Idiomatic Python

Day 26: Leveraging the Standard Library

Welcome to day 26 of the 30 Days of Python series! Today we're going to be looking at some more of the great tools available to us in the Python Standard Library. We're also going to see how we might have used those tools in some of the code we've written thus far in the series.

I'd encourage you to explore the Standard Library in more depth after reading this post, because it contains a wealth of handy tools that save us a lot of time and effort.

The `namedtuple` function

namedtuple is a function available to us in the collections module that gives us the ability to define special tuples with named fields.

These special tuples provide awesome readability improvements, because we can retrieve values using the specified field names, much like how we use dictionary keys. We can also create instances of these tuples using keyword arguments, which allows us to give context to the data when populating a tuple with data.

In order to make use of these special tuples, we first need to define templates that specify a name for a given tuple configuration, and details the tuple's fields. This is where the namedtuple function comes in. namedtuple is used to create this template.

For example, let's say we want to create a new tuple for storing information about a book.
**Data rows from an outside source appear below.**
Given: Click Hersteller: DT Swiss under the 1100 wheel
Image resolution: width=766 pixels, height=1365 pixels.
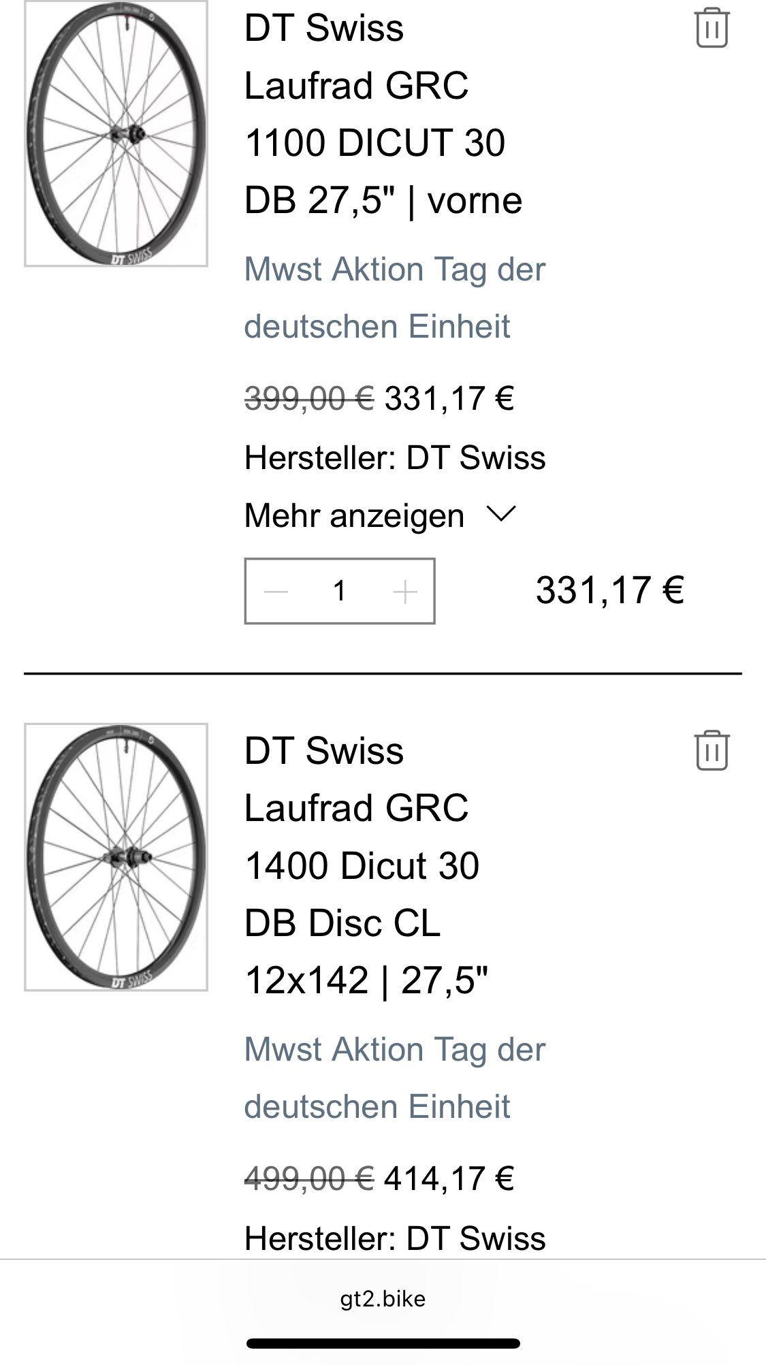Looking at the screenshot, I should (x=395, y=458).
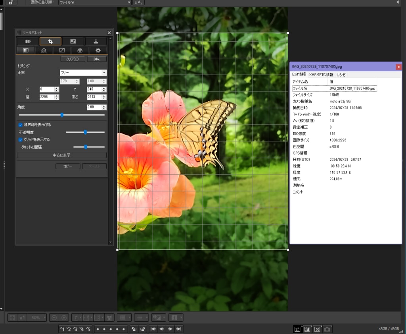Show the histogram palette from the bottom bar
406x334 pixels.
pos(307,329)
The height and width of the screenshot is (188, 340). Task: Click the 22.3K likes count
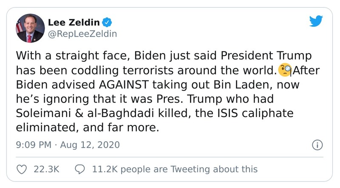point(46,169)

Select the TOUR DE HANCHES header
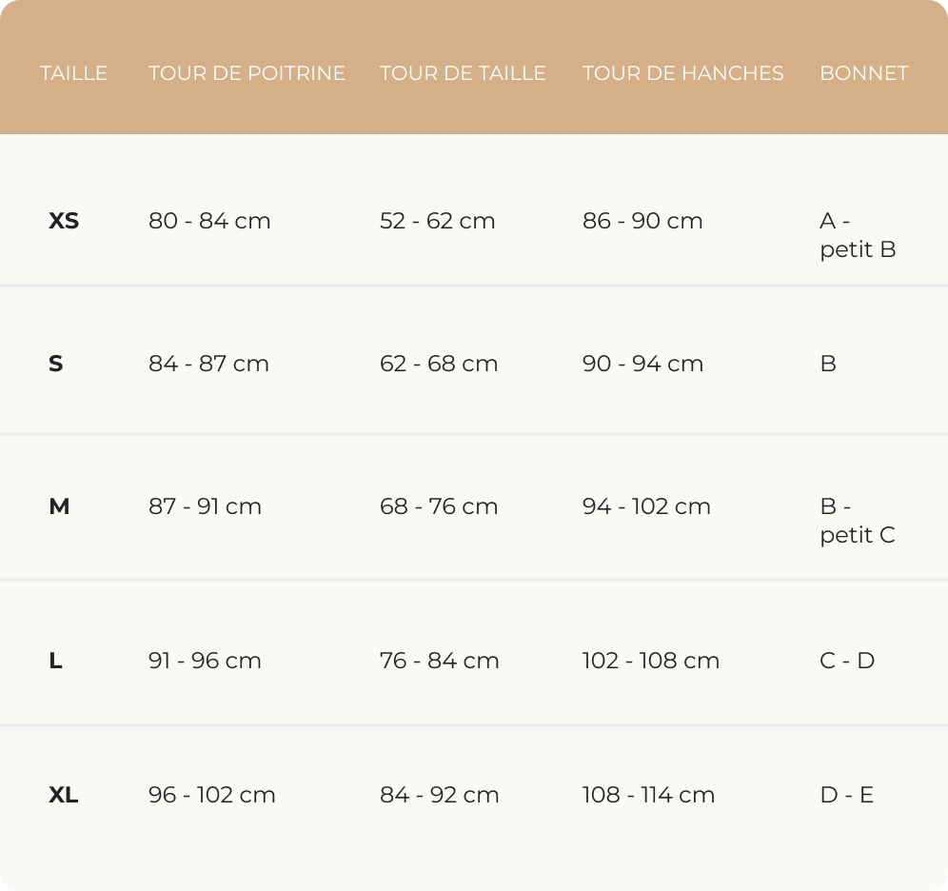pyautogui.click(x=683, y=73)
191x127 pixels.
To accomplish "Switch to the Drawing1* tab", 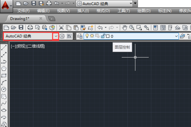I will (x=20, y=19).
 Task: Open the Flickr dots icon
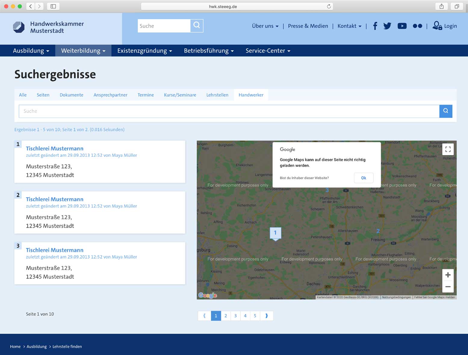(417, 26)
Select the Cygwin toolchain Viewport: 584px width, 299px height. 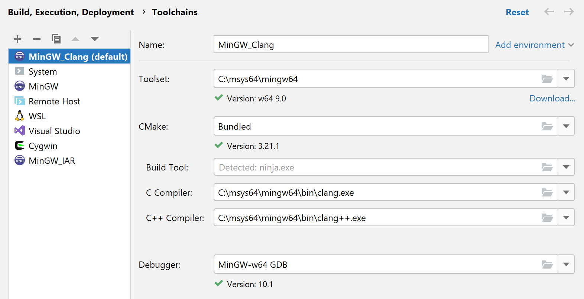[43, 146]
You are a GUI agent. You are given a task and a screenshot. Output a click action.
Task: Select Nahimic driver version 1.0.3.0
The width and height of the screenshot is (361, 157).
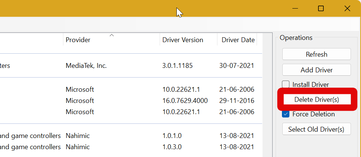point(172,147)
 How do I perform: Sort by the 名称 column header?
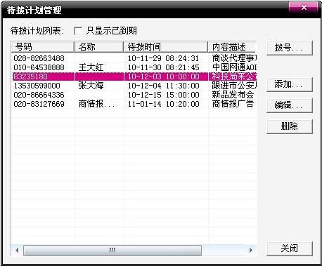pos(98,47)
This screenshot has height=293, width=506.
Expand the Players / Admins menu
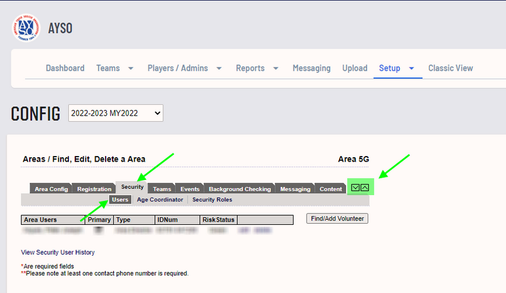[184, 68]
We might define the template like this:

from collections import namedtuple

Book = namedtuple("Book", ["title", "author", "year"])

Here we've defined a "Book" tuple, which has the fields "title", "author", and "year".

We've assigned this template to the variable name Book, and we can create instances of this tuple like this:

from collections import namedtuple

Book = namedtuple("Book", ["title", "author", "year"])

book = Book("The Colour of Magic", "Terry Pratchett", 1983)

As I mentioned previously, we can also use keyword arguments to give some context to the values.

from collections import namedtuple

Book = namedtuple("Book", ["title", "author", "year"])

book = Book(title="The Colour of Magic", author="Terry Pratchett", year=1983)

Retrieving values from these special tuples is done using dot notation, but we can also access elements by index, as usual.

from collections import namedtuple

Book = namedtuple("Book", ["title", "author", "year"])

book = Book(title="The Colour of Magic", author="Terry Pratchett", year=1983)
print(f"{book.title} ({book.year}), by {book.author}")

A good place to make use of namedtuple might have been when working with the iris data in day 14.

Our final solution looked something like this:

with open("iris.csv", "r") as iris_file:
    iris_data = iris_file.readlines()

irises = []

for row in iris_data[1:]:
    sepal_length, sepal_width, petal_length, petal_width, species = row.strip().split(",")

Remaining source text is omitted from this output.